Net Operating Assets Turnover Ratio
It is also known as the current assets turnover ratio. It shows the number of times operating assets are turned over in the year.
How To Calculate Net Operating Assets Turnover Ratio
Net operating assets turnover ratio formula;
Operating asset turnover ratio = sales ÷ average operating assets

Example
The following data were obtained from Joachim Traders:
- Current assets at the start of 2019: $1,500,000
- Current assets at the end of 2019: $1,350,000
- Net sales made in 2019: $3,500,000
Required: Calculate the net operating asset turnover ratio of Joachim traders for the year 2019.
Solution
Current turnover ratio = Sales ÷ average total assets
Average total assets = ($1,500,000 + $1,350,000)/2
Average total assets = $1,425,000
Net operating assets turnover ratio = $3,500,000 ÷ $1,425,000
= 2.46
The net operating assets turnover ratio of Joachim Traders is 2.5. This means that each dollar Joachim invested in current assets generated $2.5 in net sales.
In case Joachim wants to come up with an appropriate decision of how efficiently current assets were used in 2019, he must compare his net operating assets turnover ratio with other traders.
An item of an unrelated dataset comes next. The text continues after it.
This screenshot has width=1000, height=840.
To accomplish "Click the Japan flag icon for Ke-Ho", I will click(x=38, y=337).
How To Improve The Asset Turnover Ratio
Asset turnover ratio is a measure of the effectiveness of a company’s operations. It represents the ratio of net income to average assets. The higher this ratio is, the better a business is in maximizing its operating assets.
To improve the asset turnover ratio you should do the following:
1. Increasing Revenue
One way to improve the asset turnover ratio is by increasing the revenue. The business owner will have to find ways to generate more income by selling more products or services. In order to do this, the company has to look for ways to make their existing products and services more profitable.
2. Selling Assets
The business owner will also have to sell some of the company’s assets. This means that the company will have to sell some of its machinery and equipment, building and land, etc. Since these assets are already being used by the company, they have lower net operating values compared with other assets.
3. Leasing Assets
Another way to improve the asset turnover ratio is by leasing assets. Leasing assets allows the company to sell some of its assets and use the cash from selling the assets in making more investments.
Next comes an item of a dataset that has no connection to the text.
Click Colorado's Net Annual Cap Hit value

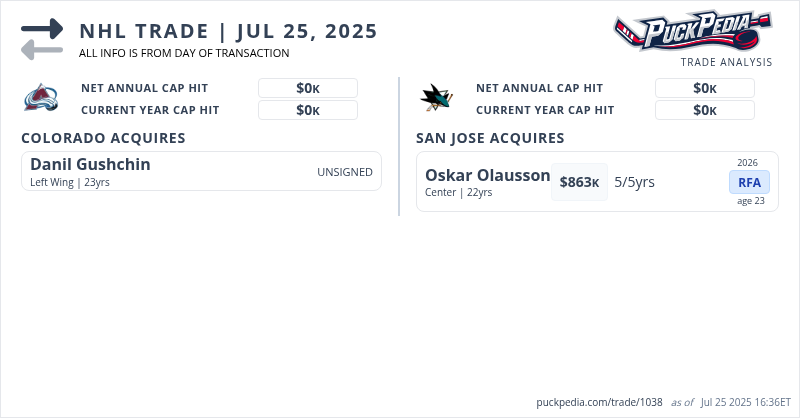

Other ways of improving the asset turnover ratio include: improving inventory management, improving efficiency, computerizing inventory and order systems, etc. However, as much as businesses wants to improve the asset turnover ratio, they should ensure they maintain an ethical business environment.
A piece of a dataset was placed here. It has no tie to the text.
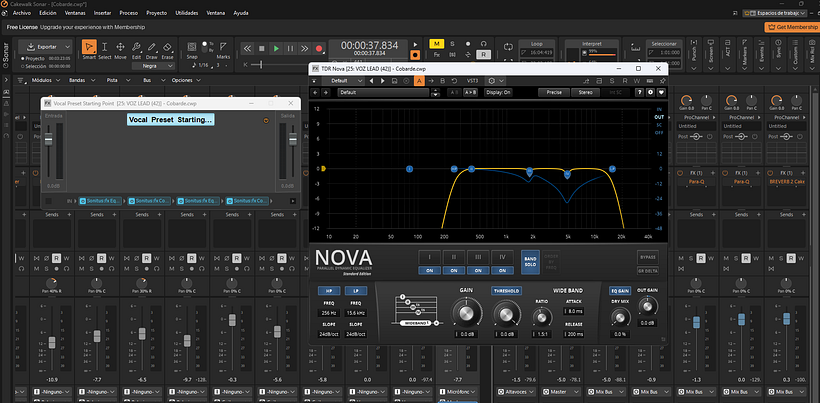Click the Snap to grid icon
How Does Net Operating Assets Affect the Return on Equity?
In order to know whether a company’s operations are profitable, the business owner will have to know how much profit the company has earned from its net operating assets. The higher the return on equity from net operating assets, the more profit the company is earning from its operations.
To improve the return on equity from net operating assets, there must be improvement in:
- Net Operating Income
- Asset Turnover Ratio
- Gross Profit Ratio
Why is Interest Expense Ignored When Computing Return on Net Operating Assets?
Interest expense is not considered when computing the return on net operating assets. Interest expense is recorded in operating expenses and therefore, it affects the net operating income of a business. However, interest expense is considered as a non-operating portion of expenditure. This means that interest expenses are not related to the company’s operations.
Therefore, interest expense will not affect the net operating assets value and therefore will not affect the return on net operating assets value.
The return on net operating assets will increase if the company’s net operating income increases. This can be done by improving the net operating income, increasing asset turnover ratio and by selling off some of its assets.
The higher the asset turnover ratio and the lower the interest expense, the higher is the return of a business on its net operating assets.
The higher return of a company on its net operating assets means that it can earn more profit from its operations through doing so.